Task directions:
Every line of the data below must be given again exactly.

^^^^

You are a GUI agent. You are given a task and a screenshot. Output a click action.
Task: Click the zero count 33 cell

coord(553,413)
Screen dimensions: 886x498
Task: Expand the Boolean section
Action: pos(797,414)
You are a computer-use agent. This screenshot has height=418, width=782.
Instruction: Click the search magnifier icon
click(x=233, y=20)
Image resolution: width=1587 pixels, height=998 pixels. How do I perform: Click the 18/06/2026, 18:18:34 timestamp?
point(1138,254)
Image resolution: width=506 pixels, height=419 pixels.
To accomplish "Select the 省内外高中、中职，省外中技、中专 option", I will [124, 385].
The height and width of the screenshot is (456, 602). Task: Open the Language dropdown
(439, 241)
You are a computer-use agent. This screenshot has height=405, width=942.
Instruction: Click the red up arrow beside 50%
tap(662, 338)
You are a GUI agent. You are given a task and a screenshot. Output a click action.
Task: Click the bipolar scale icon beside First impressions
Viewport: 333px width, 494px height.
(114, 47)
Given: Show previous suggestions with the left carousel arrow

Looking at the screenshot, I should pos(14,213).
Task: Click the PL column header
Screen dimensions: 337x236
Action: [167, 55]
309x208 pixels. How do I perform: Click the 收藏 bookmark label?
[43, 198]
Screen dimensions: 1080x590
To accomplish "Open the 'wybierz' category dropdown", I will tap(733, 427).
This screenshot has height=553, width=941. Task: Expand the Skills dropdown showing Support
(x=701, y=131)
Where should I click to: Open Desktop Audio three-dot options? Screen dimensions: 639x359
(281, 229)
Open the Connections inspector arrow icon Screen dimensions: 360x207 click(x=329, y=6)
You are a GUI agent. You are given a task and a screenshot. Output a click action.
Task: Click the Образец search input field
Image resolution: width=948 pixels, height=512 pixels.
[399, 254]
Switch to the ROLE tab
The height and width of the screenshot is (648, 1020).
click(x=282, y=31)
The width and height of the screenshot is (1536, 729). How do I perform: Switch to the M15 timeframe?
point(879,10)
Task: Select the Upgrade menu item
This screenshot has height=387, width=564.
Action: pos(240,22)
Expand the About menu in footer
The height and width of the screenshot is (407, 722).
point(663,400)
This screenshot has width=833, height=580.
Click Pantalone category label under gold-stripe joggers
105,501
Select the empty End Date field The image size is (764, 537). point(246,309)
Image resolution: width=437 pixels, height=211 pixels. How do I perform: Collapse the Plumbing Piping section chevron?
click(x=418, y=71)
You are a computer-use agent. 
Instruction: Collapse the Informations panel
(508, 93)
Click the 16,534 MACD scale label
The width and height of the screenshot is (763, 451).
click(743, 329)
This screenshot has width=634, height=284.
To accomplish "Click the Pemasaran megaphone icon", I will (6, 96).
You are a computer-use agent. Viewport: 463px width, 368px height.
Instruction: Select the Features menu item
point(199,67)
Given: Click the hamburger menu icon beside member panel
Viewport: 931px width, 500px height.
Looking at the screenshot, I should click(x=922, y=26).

^^^^

Reply to the task:
You are a GUI agent. You are given a task and a screenshot. Output a click action.
Task: Click the zero count 33 cell

coord(553,413)
Screen dimensions: 886x498
Task: Expand the Boolean section
Action: pos(797,414)
You are a computer-use agent. This screenshot has height=418, width=782.
Instruction: Click the search magnifier icon
click(x=233, y=20)
Image resolution: width=1587 pixels, height=998 pixels. How do I perform: Click the 18/06/2026, 18:18:34 timestamp?
point(1138,254)
Image resolution: width=506 pixels, height=419 pixels.
To accomplish "Select the 省内外高中、中职，省外中技、中专 option", I will [124, 385].
The height and width of the screenshot is (456, 602). Task: Open the Language dropdown
(439, 241)
You are a computer-use agent. This screenshot has height=405, width=942.
Instruction: Click the red up arrow beside 50%
tap(662, 338)
You are a GUI agent. You are given a task and a screenshot. Output a click action.
Task: Click the bipolar scale icon beside First impressions
Viewport: 333px width, 494px height.
(114, 47)
Given: Show previous suggestions with the left carousel arrow

Looking at the screenshot, I should pos(14,213).
Task: Click the PL column header
Screen dimensions: 337x236
Action: [167, 55]
309x208 pixels. How do I perform: Click the 收藏 bookmark label?
[43, 198]
Screen dimensions: 1080x590
To accomplish "Open the 'wybierz' category dropdown", I will tap(733, 427).
This screenshot has height=553, width=941. Task: Expand the Skills dropdown showing Support
(x=701, y=131)
Where should I click to: Open Desktop Audio three-dot options? Screen dimensions: 639x359
(281, 229)
Open the Connections inspector arrow icon Screen dimensions: 360x207 click(x=329, y=6)
You are a GUI agent. You are given a task and a screenshot. Output a click action.
Task: Click the Образец search input field
Image resolution: width=948 pixels, height=512 pixels.
[399, 254]
Switch to the ROLE tab
The height and width of the screenshot is (648, 1020).
click(x=282, y=31)
The width and height of the screenshot is (1536, 729). How do I perform: Switch to the M15 timeframe?
point(879,10)
Task: Select the Upgrade menu item
This screenshot has height=387, width=564.
Action: pos(240,22)
Expand the About menu in footer
The height and width of the screenshot is (407, 722).
point(663,400)
This screenshot has width=833, height=580.
Click Pantalone category label under gold-stripe joggers
105,501
Select the empty End Date field The image size is (764, 537). point(246,309)
Image resolution: width=437 pixels, height=211 pixels. How do I perform: Collapse the Plumbing Piping section chevron?
click(x=418, y=71)
You are a computer-use agent. 
Instruction: Collapse the Informations panel
(508, 93)
Click the 16,534 MACD scale label
The width and height of the screenshot is (763, 451).
click(743, 329)
This screenshot has width=634, height=284.
To accomplish "Click the Pemasaran megaphone icon", I will (6, 96).
You are a computer-use agent. Viewport: 463px width, 368px height.
Instruction: Select the Features menu item
point(199,67)
Given: Click the hamburger menu icon beside member panel
Viewport: 931px width, 500px height.
Looking at the screenshot, I should click(x=922, y=26).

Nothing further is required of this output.